This has played out in business results. In nearly every consumer sector, small, independent brands are increasingly taking a bite out of larger‑scale players. Between 2013 and 2016 craft breweries went from 9.4% to 12.3% of beer production in the US. Craft alone is no longer cool enough, and in 2016 the smallest guys — microbreweries and brew pubs — drove 90% of craft brew growth. A similar story has played out in the booming beauty sector, where indie brands were up a staggering 43% in 2016. In activewear, Nike and Adidas face competition from ankle‑biters Allbirds and Outdoor Voices, who have established a foothold among millennials in urban markets like San Francisco and New York. And in CPG, long controlled by corporate giants, the only thing the fastest‑growing brands in e-commerce (read: growth channel) have in common is that most of us have never heard of them.

So what’s a brand to do in an era of new vs. trust?

— What’s old is new again. Heritage or vintage product has an interesting blend of trust with new, as it’s from a trusted brand, but we haven’t seen that product in a while. Adidas saw its shares swell 104% in two years on the blend of trust and new we feel with vintage Stan Smiths and Superstars.

— New is a direct function of your supply chain ability. Most consumer boards I serve on try to establish a metric around agility (time from concept to shelf). Agility is the strongest signal when finding drivers of YOY growth among retailers.

— Adding new across the supply chain. If this sounds like a dumbed-down way of saying “innovation,” you’re right. Apple, Warby Parker, and MAC Cosmetics created billions in shareholder value by fomenting new in the retail channel, as achieving new in product was increasingly hard / expensive.

— Embrace new media. One of the new competencies of winners in the consumer space is facility with Instagram. A brand’s facility with new media is an indicator of cool and new — the company you keep, so to speak. Burberry reanimated a tired brand by embracing new media and committing to being the early adopter across every new platform. Being an early adopter is usually expensive, but investing in social media isn’t.

— Embrace voice and messaging. It helps to be a leader and invest early in the medium or technologies that are booming. You have the wind at your back, and those who follow won’t bask in as bright a glow. The greatest opportunity for “new” right now is facility and programming with voice and messaging. Take all your IOT, VR, and 3D printing initiatives and shit-can them (reallocate the capital). Figure out a way to communicate with existing and new consumers via messaging, and encourage people to interact with your product via voice.

Trust me on this …

DOJ vs. CNN

“Save us from CNN,” said nobody, ever.

The Department of Justice has threatened AT&T that it would block the acquisition of Time Warner unless AT&T sells off CNN.

This. Is. Insane.

Some questions for the DOJ:

Isn’t asking AT&T to sell CNN like asking Kenny Rogers to fire his bassist, as he could become too powerful?

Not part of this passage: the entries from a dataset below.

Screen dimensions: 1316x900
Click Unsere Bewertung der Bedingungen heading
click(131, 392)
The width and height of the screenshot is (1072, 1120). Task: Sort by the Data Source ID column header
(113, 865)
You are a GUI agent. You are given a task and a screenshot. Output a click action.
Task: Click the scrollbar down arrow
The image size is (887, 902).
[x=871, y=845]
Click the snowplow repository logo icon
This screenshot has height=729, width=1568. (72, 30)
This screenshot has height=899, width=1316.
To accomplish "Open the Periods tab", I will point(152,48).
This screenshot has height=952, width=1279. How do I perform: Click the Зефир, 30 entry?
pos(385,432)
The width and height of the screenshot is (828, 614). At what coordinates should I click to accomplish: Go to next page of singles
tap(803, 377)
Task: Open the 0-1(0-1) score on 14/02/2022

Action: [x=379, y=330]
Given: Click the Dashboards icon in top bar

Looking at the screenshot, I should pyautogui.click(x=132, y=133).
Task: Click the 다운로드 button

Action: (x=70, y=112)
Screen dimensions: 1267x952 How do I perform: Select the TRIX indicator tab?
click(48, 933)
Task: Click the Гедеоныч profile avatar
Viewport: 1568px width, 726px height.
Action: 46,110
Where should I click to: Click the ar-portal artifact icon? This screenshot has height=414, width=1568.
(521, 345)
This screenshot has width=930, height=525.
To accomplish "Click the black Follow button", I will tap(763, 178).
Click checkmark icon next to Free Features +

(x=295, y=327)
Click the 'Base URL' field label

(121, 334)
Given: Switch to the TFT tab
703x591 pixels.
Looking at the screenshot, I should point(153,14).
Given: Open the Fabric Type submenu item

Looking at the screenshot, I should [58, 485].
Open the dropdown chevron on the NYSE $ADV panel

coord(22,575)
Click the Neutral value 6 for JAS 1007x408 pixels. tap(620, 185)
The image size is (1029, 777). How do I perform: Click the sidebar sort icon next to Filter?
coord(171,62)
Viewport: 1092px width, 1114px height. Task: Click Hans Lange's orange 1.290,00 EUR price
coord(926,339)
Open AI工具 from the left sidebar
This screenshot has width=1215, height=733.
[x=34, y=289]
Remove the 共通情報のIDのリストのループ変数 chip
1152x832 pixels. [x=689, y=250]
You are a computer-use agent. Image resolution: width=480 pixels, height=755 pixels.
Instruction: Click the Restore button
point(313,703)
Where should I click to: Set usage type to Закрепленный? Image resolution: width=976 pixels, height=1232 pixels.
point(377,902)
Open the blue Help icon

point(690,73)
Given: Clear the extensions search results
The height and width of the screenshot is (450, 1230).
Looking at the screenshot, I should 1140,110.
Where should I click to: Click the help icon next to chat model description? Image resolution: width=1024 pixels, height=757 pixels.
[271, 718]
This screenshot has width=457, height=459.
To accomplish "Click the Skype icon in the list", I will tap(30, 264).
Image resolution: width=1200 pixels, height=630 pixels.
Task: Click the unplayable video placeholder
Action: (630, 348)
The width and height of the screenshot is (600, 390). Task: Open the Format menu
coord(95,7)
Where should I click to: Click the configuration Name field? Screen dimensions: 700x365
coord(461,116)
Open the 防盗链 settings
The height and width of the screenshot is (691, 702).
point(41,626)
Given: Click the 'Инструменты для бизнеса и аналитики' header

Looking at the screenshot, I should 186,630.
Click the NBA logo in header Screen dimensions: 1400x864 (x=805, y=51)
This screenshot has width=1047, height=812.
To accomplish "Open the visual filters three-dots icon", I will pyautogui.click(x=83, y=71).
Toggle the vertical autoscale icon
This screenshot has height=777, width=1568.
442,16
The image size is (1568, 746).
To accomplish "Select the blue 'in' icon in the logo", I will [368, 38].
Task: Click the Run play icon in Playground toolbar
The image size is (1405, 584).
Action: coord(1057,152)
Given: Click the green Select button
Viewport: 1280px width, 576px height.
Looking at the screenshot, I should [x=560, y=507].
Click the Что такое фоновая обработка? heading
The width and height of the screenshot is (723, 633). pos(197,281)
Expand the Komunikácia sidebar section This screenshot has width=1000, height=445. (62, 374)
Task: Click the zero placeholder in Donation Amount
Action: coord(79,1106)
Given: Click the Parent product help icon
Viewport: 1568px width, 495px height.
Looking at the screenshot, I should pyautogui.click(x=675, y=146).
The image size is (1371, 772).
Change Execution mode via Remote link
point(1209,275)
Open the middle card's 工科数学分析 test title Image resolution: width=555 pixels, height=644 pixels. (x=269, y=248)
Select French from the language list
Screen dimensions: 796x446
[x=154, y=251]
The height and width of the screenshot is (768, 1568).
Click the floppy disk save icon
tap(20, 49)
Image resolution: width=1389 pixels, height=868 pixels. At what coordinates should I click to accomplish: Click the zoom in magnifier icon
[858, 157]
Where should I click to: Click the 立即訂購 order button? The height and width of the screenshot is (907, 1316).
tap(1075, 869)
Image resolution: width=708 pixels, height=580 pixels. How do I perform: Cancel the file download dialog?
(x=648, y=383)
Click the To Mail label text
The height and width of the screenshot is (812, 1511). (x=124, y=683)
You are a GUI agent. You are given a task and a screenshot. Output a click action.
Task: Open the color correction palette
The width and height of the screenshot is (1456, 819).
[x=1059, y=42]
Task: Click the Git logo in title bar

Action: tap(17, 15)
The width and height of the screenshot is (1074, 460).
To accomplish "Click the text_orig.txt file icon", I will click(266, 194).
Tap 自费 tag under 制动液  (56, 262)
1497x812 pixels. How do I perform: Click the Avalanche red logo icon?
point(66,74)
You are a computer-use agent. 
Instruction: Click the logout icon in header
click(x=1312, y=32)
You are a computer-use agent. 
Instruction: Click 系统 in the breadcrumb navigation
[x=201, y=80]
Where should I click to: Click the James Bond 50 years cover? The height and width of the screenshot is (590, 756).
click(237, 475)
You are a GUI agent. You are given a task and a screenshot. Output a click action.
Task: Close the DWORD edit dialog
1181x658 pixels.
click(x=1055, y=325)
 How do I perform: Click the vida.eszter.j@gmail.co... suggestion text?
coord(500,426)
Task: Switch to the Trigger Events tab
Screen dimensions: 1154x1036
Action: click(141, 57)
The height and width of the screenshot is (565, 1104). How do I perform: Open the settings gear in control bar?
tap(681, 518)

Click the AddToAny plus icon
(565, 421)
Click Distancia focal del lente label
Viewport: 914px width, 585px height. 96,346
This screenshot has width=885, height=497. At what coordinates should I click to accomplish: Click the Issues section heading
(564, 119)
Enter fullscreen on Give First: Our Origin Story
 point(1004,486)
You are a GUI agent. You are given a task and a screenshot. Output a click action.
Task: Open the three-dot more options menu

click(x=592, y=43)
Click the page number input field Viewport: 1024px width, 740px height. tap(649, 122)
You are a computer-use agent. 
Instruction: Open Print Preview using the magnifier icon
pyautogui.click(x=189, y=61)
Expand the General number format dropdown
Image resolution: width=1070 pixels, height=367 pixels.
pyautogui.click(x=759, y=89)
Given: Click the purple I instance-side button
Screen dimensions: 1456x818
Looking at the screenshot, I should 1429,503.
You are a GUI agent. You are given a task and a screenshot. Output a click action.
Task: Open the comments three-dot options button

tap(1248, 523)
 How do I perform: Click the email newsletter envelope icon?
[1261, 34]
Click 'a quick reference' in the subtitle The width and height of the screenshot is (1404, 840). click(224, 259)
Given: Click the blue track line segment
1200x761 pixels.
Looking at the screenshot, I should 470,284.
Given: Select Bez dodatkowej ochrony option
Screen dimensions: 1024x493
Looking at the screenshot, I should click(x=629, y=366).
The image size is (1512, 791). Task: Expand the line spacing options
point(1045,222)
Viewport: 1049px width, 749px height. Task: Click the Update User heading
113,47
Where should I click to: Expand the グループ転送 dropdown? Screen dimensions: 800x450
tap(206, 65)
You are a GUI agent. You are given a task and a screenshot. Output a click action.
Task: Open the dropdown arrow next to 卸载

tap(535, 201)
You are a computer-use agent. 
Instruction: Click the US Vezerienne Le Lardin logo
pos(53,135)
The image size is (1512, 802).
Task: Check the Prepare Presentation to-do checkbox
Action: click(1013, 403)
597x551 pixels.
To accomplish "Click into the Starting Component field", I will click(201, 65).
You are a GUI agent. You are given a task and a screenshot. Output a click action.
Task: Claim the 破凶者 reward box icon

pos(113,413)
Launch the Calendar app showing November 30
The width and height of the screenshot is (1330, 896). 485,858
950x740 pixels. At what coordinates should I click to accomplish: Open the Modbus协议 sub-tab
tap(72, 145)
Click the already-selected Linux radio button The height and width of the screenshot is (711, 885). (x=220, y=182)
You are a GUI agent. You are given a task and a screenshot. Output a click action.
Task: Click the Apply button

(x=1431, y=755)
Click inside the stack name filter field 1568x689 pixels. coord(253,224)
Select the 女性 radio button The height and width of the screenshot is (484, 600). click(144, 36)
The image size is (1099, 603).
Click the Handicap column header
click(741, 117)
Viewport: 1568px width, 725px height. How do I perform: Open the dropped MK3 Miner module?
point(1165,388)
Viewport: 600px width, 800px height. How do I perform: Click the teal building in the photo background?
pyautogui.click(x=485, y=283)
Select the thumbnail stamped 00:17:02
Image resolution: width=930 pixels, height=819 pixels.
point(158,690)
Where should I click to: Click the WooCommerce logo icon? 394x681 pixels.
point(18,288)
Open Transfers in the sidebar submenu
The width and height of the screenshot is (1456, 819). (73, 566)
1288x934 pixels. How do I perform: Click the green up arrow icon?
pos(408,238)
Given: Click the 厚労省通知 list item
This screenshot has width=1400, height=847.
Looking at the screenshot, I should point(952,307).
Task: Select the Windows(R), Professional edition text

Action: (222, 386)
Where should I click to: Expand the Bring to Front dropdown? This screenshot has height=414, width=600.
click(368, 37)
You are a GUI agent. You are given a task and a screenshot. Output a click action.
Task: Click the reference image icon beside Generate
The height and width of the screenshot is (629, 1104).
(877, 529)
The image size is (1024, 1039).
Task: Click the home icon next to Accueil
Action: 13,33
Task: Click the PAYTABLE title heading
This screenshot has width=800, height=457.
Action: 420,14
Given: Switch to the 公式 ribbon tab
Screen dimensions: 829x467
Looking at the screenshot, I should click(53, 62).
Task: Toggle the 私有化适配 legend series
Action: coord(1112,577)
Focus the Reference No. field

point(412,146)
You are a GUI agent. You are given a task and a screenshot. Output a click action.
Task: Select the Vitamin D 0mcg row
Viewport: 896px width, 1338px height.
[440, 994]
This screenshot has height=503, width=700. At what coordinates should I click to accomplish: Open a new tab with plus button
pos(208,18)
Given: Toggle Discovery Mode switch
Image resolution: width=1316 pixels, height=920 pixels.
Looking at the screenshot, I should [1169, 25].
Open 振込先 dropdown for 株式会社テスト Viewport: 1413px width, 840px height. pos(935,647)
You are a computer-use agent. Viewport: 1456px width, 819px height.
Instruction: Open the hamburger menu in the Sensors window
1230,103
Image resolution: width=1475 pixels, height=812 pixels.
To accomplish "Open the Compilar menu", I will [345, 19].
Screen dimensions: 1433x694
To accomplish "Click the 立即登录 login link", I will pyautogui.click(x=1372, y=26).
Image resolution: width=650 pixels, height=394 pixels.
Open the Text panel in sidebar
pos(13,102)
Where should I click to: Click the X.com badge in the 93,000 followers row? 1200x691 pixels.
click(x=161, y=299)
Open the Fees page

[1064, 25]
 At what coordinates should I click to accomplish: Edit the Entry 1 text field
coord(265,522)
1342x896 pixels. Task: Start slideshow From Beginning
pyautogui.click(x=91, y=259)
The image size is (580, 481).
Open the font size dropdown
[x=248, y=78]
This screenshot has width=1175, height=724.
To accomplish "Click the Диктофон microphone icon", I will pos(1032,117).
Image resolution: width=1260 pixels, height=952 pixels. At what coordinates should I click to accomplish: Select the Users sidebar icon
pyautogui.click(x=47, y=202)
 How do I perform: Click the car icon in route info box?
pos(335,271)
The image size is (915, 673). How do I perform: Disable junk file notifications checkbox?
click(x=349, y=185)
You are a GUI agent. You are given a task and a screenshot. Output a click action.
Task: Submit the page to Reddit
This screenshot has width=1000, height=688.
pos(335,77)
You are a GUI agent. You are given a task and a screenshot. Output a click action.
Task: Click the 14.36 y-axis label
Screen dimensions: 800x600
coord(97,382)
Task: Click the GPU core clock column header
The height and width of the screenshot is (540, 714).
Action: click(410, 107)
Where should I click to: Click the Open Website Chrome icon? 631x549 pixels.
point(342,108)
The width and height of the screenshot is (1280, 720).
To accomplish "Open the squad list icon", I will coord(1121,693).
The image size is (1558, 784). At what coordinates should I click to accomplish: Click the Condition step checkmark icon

Google has 90% share of search, a market greater by dollar volume than the ad market of all nations except the US. But AT&T needs to sell CNN?

Amazon Prime is in 64% of US households and spends $4.5B on content. But AT&T and CNN are the real threat?

The DOJ is worried about vertical — content and distribution. Have you heard Facebook has the distribution of 2.1B users and massive content?

Facebook owns four of the five most used apps in the world, but AT&T needs to sell CNN?

Why do you let big tech play by different rules?

Potential buyers of CNN, like Comcast or News Corp., have their own news channels. Wouldn’t the disposition of CNN create greater concentration of power?

Isn’t the DOJ concerned they are becoming the regulatory equivalent of Sean Spicer, trashing their credibility as they lie for their boss?

Is the DOJ ignorant of tech and media, or is it just Trump’s bitch?

Isn’t this low-budget bluster about to be neutered by US law?